News / Africa

Nigerian President Defends Cutting $7.5 Billion Fuel Subsidy

Nigeria says it is ending a $7.5 billion consumer fuel subsidy because it can better spend that money on infrastructure and social programs. 

Nigerian President Goodluck Jonathan is moving to end a long-standing subsidy that keeps petroleum prices here an artificially low 40 cents per liter.

Raising consumer prices is never popular, but the president enjoys the support of foreign donors, many bankers and Nigeria's powerful state governors.  He says the action is vital to the country's economic future because continuing the subsidy means that Africa's largest oil producer will find itself importing fuel from Cameroon, Ghana, Chad and Niger.

“In the quest for a better society, we may have to take decisions which would, at inception, be unpleasant in some cases. But we must face the reality, be honest with ourselves and ensure that we do our best for our country at all times,” said Jonathan.

Representative Dakuku Peterside chairs the House Committee on Petroleum Resources.  He says the money saved from the subsidy will benefit Nigerians by increasing spending on roads, health care and power generation.

“It makes business sense to me that the subsidies are removed. It might not look popular today, but over time our people will appreciate that it makes a lot of economic sense. If you look at the statistics, ultimately it will benefit the common man," noted Peterside.

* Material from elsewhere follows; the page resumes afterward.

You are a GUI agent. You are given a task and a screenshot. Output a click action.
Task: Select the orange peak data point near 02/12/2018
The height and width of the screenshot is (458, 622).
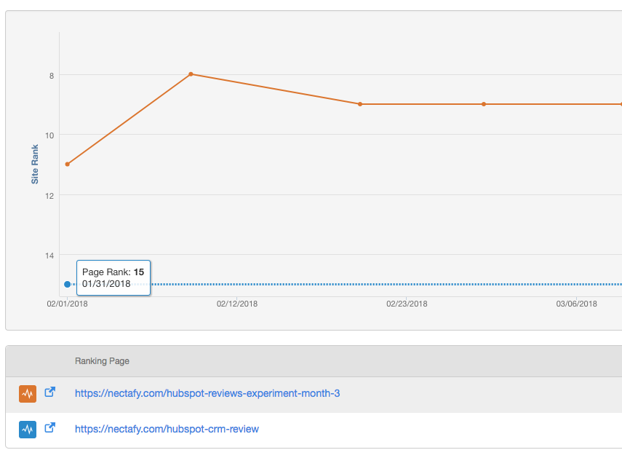click(x=191, y=74)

Proponents of dropping the subsidy say it mostly benefits the small group of fuel traders to whom it is paid. Because Nigeria refines less than one-third of the petroleum it consumes, those dealers control the importation of fuel to keep prices at the pump at 65 Naira per liter.

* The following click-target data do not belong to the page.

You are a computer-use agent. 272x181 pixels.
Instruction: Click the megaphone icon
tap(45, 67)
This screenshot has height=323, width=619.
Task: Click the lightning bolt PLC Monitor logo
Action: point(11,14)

Borno State Senator Mohammed Ali Ndume says profiteering by fuel traders must be stopped, but not at the expense of Nigerian consumers.

“I agree with the government that right now it is a window of corruption that benefits the cabal, as they call it.  But we are saying government should be responsible.  Get those people and deal with them.  You can't just transfer responsibility of corruption and mismanagement by a few individuals to Nigerians," said Ndume. "That is wrong."

Economist Prince Ohini says removing the fuel subsidy is right in theory, but here is wrong in practice because of Nigeria's long history of corruption and mismanagement.

“The long-term effect of it is going to be beneficial for me and you as citizens of this country. But using Nigeria as a case study I will not support it because our government is not sincere.  When you remove this money, who will use it?  Removing it is enriching the bank accounts of those at the top," Ohini said. "And leaving the ordinary ones to suffer.”

At a time when trade unions have just won a hard-fought increase in the minimum wage, businessman Andrew Adebisi says ending the fuel subsidy will push up consumer prices across the board, erasing the gains of higher wages.

“If the fuel subsidy is removed, it is going to be of great effect to my business and every other business person around the nation," Adebisi said. "Definitely the fuel of transportation will increase.  And, if the fuel of moving goods from one point to another is increased, you will definitely have an increase in every other commodity around the country.  And, as a result, business will become very expensive.”

Teacher Nelson Aguda says Nigerians would be more willing to live without subsidized fuel if they felt their government was doing more to help them.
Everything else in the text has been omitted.